:: Given text

Network Infrastructure

Broadband Stimulus Update with Vermont Telephone

By Paula Bernier, Executive Editor, TMC  |  June 04, 2012

This article originally appeared in the June 2012 issue of INTERNET TELEPHONY

It’s been a while since we’ve heard much about the federal government’s broadband stimulus effort, so this month INTERNET TELEPHONY decided to check in on one of the funding award winners to see where the company is with its network build out and service launch. That company is Vermont Telephone.

VTel, one of the country’s largest family-owned telephone companies, is building a fiber-to-the-home network that will cover the company’s 14 exchanges and will be capable of supporting end user broadband speeds of up to 1gbps, and delivering new video services. It’s also extending its middle mile network within and beyond Vermont. These efforts are being funded by VTel’s own investments, paired with grants and loans from the Rural Utilities Service and the National Telecommunications Information Administration.

The largest outside infusion comes from RUS, which is providing VTel with $92 million in broadband stimulus grants and loans for the FTTH build and a 4G LTE (News - Alert) build, both of which fall under what the company calls its Wireless Open World, or WOW, project.

A separate, $12 million grant from the NTIA will be used to enable VTel to build a highly redundant, 100gbps middle mile network to connect hospitals, businesses and other key community stakeholders.

“We’re really excited with our federal funding to deliver state-of-the-art service to every single premises in our telephone footprint,” says Sharon Combes-Farr, director of marketing at VTel, adding that RUS gave VTel high marks for its application, probably because it came from a  small, independently-owned company with strategic assets in an extremely rural area – and with an ambitious broadband plan.

::::
:: Information shown

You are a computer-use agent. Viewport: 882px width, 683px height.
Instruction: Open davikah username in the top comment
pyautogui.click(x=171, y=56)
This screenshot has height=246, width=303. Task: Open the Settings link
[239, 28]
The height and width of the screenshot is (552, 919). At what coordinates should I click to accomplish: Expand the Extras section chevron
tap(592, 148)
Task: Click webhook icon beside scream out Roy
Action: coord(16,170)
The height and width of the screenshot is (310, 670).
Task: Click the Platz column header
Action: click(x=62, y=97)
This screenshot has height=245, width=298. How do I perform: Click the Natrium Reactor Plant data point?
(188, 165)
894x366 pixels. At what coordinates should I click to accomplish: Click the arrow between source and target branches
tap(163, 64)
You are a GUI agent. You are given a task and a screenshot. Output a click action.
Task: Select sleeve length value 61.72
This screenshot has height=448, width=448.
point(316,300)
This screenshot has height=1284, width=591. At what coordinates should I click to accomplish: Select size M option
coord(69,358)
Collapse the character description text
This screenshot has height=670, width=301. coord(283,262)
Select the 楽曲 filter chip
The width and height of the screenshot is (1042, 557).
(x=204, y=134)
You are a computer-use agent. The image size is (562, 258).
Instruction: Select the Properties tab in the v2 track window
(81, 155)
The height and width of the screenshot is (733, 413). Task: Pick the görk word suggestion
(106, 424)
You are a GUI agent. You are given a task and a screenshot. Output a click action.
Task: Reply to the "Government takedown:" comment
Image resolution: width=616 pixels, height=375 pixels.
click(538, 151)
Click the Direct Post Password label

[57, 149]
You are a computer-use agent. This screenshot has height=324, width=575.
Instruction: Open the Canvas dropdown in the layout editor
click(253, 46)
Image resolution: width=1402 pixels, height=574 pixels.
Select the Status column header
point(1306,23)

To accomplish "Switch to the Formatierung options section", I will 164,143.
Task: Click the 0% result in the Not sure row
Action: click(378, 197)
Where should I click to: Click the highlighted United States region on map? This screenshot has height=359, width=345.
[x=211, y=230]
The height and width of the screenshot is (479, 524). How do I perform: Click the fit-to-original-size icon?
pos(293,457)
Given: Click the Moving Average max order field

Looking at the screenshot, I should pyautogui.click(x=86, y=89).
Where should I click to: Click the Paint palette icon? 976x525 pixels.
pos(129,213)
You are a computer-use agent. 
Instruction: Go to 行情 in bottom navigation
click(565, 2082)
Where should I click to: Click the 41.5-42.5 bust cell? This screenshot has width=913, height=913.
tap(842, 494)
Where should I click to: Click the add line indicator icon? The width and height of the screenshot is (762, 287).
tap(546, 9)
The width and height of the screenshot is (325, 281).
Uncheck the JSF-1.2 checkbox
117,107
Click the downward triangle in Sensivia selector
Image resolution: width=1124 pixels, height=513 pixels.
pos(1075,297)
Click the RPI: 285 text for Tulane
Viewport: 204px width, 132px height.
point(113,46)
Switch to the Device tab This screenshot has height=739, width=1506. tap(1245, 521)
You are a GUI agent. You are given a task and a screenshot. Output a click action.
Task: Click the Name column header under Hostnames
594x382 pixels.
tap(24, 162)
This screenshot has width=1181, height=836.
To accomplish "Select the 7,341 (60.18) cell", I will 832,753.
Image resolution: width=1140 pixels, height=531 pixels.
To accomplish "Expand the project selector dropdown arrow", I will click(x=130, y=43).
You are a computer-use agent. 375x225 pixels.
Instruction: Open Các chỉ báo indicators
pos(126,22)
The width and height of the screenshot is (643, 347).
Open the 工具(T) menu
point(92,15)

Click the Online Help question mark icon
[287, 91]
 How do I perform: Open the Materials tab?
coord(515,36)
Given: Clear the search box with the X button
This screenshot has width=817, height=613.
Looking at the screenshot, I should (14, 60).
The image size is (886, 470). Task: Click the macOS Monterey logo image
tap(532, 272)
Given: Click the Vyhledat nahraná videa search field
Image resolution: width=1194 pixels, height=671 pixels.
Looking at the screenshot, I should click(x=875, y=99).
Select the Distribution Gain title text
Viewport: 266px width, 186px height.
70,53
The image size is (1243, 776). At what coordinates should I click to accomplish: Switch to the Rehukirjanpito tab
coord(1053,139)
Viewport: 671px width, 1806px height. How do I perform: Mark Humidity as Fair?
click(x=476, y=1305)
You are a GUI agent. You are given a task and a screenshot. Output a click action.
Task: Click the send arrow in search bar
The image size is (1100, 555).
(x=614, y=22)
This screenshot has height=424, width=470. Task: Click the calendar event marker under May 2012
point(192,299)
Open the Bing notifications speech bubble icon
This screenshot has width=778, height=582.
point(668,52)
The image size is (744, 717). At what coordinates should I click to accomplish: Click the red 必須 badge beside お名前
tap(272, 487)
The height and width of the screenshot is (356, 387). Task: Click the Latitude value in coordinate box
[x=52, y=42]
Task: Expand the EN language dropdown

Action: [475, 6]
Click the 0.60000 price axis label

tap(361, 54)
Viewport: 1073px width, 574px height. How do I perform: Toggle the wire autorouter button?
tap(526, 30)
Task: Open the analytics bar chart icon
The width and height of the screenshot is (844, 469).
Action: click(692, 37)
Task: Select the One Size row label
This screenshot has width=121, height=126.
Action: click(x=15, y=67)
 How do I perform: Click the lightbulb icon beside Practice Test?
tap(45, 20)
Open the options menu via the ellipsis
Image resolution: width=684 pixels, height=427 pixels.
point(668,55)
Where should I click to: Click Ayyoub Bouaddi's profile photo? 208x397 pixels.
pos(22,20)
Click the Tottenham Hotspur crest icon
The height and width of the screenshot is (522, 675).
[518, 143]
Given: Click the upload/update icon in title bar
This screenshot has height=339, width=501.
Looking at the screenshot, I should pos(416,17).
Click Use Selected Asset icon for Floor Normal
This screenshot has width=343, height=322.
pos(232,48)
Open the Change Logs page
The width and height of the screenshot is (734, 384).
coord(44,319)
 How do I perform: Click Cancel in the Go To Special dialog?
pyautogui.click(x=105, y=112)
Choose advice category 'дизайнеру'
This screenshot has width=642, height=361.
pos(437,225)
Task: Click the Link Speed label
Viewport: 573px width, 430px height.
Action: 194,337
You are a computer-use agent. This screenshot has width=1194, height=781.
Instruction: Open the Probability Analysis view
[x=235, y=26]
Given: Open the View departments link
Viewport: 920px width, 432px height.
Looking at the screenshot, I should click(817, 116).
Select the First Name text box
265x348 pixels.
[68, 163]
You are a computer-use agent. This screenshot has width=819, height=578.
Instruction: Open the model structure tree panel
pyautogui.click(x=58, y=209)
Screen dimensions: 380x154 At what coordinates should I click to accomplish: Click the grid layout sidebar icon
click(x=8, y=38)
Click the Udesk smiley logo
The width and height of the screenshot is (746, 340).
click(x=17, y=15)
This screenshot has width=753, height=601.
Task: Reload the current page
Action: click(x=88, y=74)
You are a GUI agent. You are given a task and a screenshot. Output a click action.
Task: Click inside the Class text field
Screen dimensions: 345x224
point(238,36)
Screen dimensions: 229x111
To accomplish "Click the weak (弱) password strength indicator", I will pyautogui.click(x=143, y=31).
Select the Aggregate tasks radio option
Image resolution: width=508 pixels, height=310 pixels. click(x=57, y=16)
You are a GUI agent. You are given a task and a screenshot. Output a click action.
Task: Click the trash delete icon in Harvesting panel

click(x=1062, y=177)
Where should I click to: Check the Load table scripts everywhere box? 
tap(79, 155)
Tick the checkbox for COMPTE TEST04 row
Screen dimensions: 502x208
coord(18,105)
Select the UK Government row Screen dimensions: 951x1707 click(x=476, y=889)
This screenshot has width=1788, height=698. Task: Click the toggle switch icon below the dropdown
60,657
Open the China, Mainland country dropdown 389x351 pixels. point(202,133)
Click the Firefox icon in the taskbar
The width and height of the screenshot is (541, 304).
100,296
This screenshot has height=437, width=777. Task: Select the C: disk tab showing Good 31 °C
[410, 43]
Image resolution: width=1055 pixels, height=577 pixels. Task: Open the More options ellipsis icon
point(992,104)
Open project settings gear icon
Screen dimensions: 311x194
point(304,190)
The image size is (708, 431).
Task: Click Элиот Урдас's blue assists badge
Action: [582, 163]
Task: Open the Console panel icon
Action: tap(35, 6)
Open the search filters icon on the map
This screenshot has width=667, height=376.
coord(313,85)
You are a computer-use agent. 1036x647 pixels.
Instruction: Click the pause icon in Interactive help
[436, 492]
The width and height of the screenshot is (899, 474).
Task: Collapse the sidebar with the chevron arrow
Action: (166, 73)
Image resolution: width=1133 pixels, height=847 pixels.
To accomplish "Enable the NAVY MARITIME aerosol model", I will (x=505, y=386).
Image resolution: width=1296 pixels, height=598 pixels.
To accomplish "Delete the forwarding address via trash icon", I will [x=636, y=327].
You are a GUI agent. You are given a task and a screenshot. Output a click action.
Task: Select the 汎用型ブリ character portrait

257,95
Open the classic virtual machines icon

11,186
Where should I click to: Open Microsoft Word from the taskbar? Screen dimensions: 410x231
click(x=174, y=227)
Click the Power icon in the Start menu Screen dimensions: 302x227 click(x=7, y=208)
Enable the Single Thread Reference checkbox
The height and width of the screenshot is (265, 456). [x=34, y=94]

::::

Instructions:
**a)** In the broadband stimulus article, begin at the words "VTel, one of" and stop after "or WOW, project.", replacing "VTel" with "Vermont Telephone".
**b)** Carry on the broadband stimulus article from its last sentence.
The records that come after the broadband stimulus article are separate material.

Written answers:
**a)**
Vermont Telephone, one of the country’s largest family-owned telephone companies, is building a fiber-to-the-home network that will cover the company’s 14 exchanges and will be capable of supporting end user broadband speeds of up to 1gbps, and delivering new video services. It’s also extending its middle mile network within and beyond Vermont. These efforts are being funded by Vermont Telephone’s own investments, paired with grants and loans from the Rural Utilities Service and the National Telecommunications Information Administration.

The largest outside infusion comes from RUS, which is providing Vermont Telephone with $92 million in broadband stimulus grants and loans for the FTTH build and a 4G LTE (News - Alert) build, both of which fall under what the company calls its Wireless Open World, or WOW, project.

**b)**
About 17,000 customers in VTel’s service territory and a few thousand businesses will benefit as a result of the efforts, she says.

Both the wireline access and middle mile networks will be powered by infrastructure provided by Alcatel-Lucent (News - Alert).

“It’s really showcasing all of our technology with Vermont Telephone,” says Amit Patel, CTO of national wireline accounts at Alcatel-Lucent.

The middle mile build involves the installation of Alcatel-Lucent’s 1830 Photonic Service Switch, which enables traffic to traverse multiple wavelengths over a single fiber. On top of that will be an MPLS backbone, which will rely on Alcatel-Lucent’s 7750 Service Routers. Organizations in the area will benefit from VTel’s new network builds through the availability of new business-class services, which will be delivered courtesy of Alcatel-Lucent’s OmniSwitch 9800E. And both organizations and consumers in the VTel footprint will have access to more high-speed broadband services and new facilities-based video services, which will leverage the Microsoft (News - Alert) Mediaroom video middleware, explains Patel.

VTel says the middle mile project will dramatically increase connectivity in its service area, and expand its existing 1,000 mile four-state optical fiber network from Vermont with connections to New York City, Boston, and Montreal.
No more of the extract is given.